PROBLEM DETAILS:
Set the data down again, word for word, as it appears below.

DATA:

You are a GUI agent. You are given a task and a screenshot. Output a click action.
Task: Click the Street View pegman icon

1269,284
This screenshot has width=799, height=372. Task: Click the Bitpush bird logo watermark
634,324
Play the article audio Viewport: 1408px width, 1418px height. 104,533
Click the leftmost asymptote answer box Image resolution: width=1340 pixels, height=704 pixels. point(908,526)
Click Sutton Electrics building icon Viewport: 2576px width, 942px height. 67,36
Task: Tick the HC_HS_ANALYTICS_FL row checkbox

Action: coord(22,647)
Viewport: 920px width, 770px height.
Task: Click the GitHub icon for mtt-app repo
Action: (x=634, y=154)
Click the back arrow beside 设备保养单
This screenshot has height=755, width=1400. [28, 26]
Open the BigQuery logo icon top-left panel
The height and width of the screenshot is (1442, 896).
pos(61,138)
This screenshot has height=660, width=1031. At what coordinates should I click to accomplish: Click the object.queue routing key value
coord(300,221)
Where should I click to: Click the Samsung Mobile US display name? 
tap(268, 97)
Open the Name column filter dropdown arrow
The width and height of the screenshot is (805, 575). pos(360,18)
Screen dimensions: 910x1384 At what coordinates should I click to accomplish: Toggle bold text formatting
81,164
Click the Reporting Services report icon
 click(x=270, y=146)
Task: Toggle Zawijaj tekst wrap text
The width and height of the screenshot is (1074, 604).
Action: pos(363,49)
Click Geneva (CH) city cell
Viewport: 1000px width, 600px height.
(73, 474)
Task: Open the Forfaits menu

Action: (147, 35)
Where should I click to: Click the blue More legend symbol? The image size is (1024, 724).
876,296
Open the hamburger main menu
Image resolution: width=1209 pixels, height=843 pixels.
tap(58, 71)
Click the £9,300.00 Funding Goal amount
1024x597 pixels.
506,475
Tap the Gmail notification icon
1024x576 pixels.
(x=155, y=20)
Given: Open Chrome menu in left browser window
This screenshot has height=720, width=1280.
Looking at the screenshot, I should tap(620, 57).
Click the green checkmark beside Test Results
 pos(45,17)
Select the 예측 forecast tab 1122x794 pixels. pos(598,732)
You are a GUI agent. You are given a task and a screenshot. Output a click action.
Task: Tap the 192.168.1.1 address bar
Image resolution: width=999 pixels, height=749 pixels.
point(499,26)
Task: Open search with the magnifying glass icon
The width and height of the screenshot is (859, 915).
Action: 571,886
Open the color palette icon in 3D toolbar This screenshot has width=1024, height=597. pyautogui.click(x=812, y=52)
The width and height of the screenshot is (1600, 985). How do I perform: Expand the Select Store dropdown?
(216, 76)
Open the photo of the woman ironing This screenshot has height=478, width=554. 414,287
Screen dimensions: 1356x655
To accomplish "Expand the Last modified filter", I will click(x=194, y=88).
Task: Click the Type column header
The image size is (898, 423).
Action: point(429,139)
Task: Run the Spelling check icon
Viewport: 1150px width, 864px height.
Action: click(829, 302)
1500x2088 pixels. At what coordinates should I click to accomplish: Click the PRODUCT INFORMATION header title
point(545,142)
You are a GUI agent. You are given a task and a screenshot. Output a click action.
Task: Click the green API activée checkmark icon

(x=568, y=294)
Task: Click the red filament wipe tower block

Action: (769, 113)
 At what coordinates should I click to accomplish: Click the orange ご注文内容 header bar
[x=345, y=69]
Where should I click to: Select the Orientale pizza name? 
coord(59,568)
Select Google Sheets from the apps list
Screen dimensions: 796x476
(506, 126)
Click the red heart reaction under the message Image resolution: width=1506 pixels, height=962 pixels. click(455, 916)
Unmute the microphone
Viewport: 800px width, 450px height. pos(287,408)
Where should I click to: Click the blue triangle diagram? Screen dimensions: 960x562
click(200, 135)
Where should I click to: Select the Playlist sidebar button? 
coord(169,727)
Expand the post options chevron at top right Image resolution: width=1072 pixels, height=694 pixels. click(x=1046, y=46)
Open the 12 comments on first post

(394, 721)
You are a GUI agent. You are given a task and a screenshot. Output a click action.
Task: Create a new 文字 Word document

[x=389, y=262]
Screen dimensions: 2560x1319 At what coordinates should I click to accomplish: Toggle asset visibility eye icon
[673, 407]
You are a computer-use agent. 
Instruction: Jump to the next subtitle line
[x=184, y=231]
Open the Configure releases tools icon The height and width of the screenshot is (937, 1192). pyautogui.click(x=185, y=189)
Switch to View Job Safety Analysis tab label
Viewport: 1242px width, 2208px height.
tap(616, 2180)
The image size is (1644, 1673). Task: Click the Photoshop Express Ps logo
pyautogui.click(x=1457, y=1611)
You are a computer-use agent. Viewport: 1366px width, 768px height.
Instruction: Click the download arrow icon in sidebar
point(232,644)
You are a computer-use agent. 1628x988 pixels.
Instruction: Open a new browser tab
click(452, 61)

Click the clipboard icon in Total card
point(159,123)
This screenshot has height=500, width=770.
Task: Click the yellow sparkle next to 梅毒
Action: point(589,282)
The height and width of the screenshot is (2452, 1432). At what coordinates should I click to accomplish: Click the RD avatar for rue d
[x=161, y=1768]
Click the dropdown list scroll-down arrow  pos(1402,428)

ANSWER BELOW:
You are a GUI agent. You are given a task and a screenshot. Output a click action.
Task: Click the Street View pegman icon

1269,284
This screenshot has width=799, height=372. Task: Click the Bitpush bird logo watermark
634,324
Play the article audio Viewport: 1408px width, 1418px height. 104,533
Click the leftmost asymptote answer box Image resolution: width=1340 pixels, height=704 pixels. point(908,526)
Click Sutton Electrics building icon Viewport: 2576px width, 942px height. 67,36
Task: Tick the HC_HS_ANALYTICS_FL row checkbox

Action: coord(22,647)
Viewport: 920px width, 770px height.
Task: Click the GitHub icon for mtt-app repo
Action: (x=634, y=154)
Click the back arrow beside 设备保养单
This screenshot has height=755, width=1400. [28, 26]
Open the BigQuery logo icon top-left panel
The height and width of the screenshot is (1442, 896).
pos(61,138)
This screenshot has height=660, width=1031. At what coordinates should I click to accomplish: Click the object.queue routing key value
coord(300,221)
Where should I click to: Click the Samsung Mobile US display name? 
tap(268, 97)
Open the Name column filter dropdown arrow
The width and height of the screenshot is (805, 575). pos(360,18)
Screen dimensions: 910x1384 At what coordinates should I click to accomplish: Toggle bold text formatting
81,164
Click the Reporting Services report icon
 click(x=270, y=146)
Task: Toggle Zawijaj tekst wrap text
The width and height of the screenshot is (1074, 604).
Action: pos(363,49)
Click Geneva (CH) city cell
Viewport: 1000px width, 600px height.
(73, 474)
Task: Open the Forfaits menu

Action: (147, 35)
Where should I click to: Click the blue More legend symbol? The image size is (1024, 724).
876,296
Open the hamburger main menu
Image resolution: width=1209 pixels, height=843 pixels.
tap(58, 71)
Click the £9,300.00 Funding Goal amount
1024x597 pixels.
506,475
Tap the Gmail notification icon
1024x576 pixels.
(x=155, y=20)
Given: Open Chrome menu in left browser window
This screenshot has height=720, width=1280.
Looking at the screenshot, I should tap(620, 57).
Click the green checkmark beside Test Results
 pos(45,17)
Select the 예측 forecast tab 1122x794 pixels. pos(598,732)
You are a GUI agent. You are given a task and a screenshot. Output a click action.
Task: Tap the 192.168.1.1 address bar
Image resolution: width=999 pixels, height=749 pixels.
point(499,26)
Task: Open search with the magnifying glass icon
The width and height of the screenshot is (859, 915).
Action: 571,886
Open the color palette icon in 3D toolbar This screenshot has width=1024, height=597. pyautogui.click(x=812, y=52)
The width and height of the screenshot is (1600, 985). How do I perform: Expand the Select Store dropdown?
(216, 76)
Open the photo of the woman ironing This screenshot has height=478, width=554. 414,287
Screen dimensions: 1356x655
To accomplish "Expand the Last modified filter", I will click(x=194, y=88).
Task: Click the Type column header
The image size is (898, 423).
Action: point(429,139)
Task: Run the Spelling check icon
Viewport: 1150px width, 864px height.
Action: click(829, 302)
1500x2088 pixels. At what coordinates should I click to accomplish: Click the PRODUCT INFORMATION header title
point(545,142)
You are a GUI agent. You are given a task and a screenshot. Output a click action.
Task: Click the green API activée checkmark icon

(x=568, y=294)
Task: Click the red filament wipe tower block

Action: (769, 113)
 At what coordinates should I click to accomplish: Click the orange ご注文内容 header bar
[x=345, y=69]
Where should I click to: Select the Orientale pizza name? 
coord(59,568)
Select Google Sheets from the apps list
Screen dimensions: 796x476
(506, 126)
Click the red heart reaction under the message Image resolution: width=1506 pixels, height=962 pixels. click(455, 916)
Unmute the microphone
Viewport: 800px width, 450px height. pos(287,408)
Where should I click to: Click the blue triangle diagram? Screen dimensions: 960x562
click(200, 135)
Where should I click to: Select the Playlist sidebar button? 
coord(169,727)
Expand the post options chevron at top right Image resolution: width=1072 pixels, height=694 pixels. click(x=1046, y=46)
Open the 12 comments on first post

(394, 721)
You are a GUI agent. You are given a task and a screenshot. Output a click action.
Task: Create a new 文字 Word document

[x=389, y=262]
Screen dimensions: 2560x1319 At what coordinates should I click to accomplish: Toggle asset visibility eye icon
[673, 407]
You are a computer-use agent. 
Instruction: Jump to the next subtitle line
[x=184, y=231]
Open the Configure releases tools icon The height and width of the screenshot is (937, 1192). pyautogui.click(x=185, y=189)
Switch to View Job Safety Analysis tab label
Viewport: 1242px width, 2208px height.
tap(616, 2180)
The image size is (1644, 1673). Task: Click the Photoshop Express Ps logo
pyautogui.click(x=1457, y=1611)
You are a computer-use agent. Viewport: 1366px width, 768px height.
Instruction: Click the download arrow icon in sidebar
point(232,644)
You are a computer-use agent. 1628x988 pixels.
Instruction: Open a new browser tab
click(452, 61)

Click the clipboard icon in Total card
point(159,123)
This screenshot has height=500, width=770.
Task: Click the yellow sparkle next to 梅毒
Action: point(589,282)
The height and width of the screenshot is (2452, 1432). At what coordinates should I click to accomplish: Click the RD avatar for rue d
[x=161, y=1768]
Click the dropdown list scroll-down arrow  pos(1402,428)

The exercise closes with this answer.